The Phenotype of Adults with Partial Growth Hormone Deficiency

Abstract

The concept of partial growth hormone (GH) deficiency (GHD) is well established within the paediatric setting having been validated against height velocity. In hypopituitary adults, GHD is defined by a peak GH response <3 µg/l to stimulation. This cut-off is arbitrary due to the lack of a biological marker equivalent of height velocity. The majority of normal adults achieve peak GH levels several fold higher than this cut off during stimulation. It can be argued, therefore, that there is a cohort of hypopituitary adults with intermediate peak GH values (3–7 µg/l), who have relatively impaired GH secretion, and for whom the impact of this partial GHD (GH insufficiency, GHI) on biological endpoints is not known. Studies of GHI adults have demonstrated an abnormal body composition, adverse lipid profile, impaired cardiac performance, reduced exercise tolerance and insulin resistance.

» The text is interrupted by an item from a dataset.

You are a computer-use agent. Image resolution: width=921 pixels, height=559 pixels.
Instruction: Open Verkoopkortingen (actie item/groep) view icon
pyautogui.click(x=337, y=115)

The severity of these abnormalities lies between GHD adults and normal subjects. Whether these anomalies translate into increased mortality, as observed in GHD hypopituitary adults, is not yet known. Given the presence of similar sequelae in GHI and GHD adults, and the improvements during GH replacement in GHD adults, a randomized placebo-controlled study of GH replacement in GHI patients is warranted.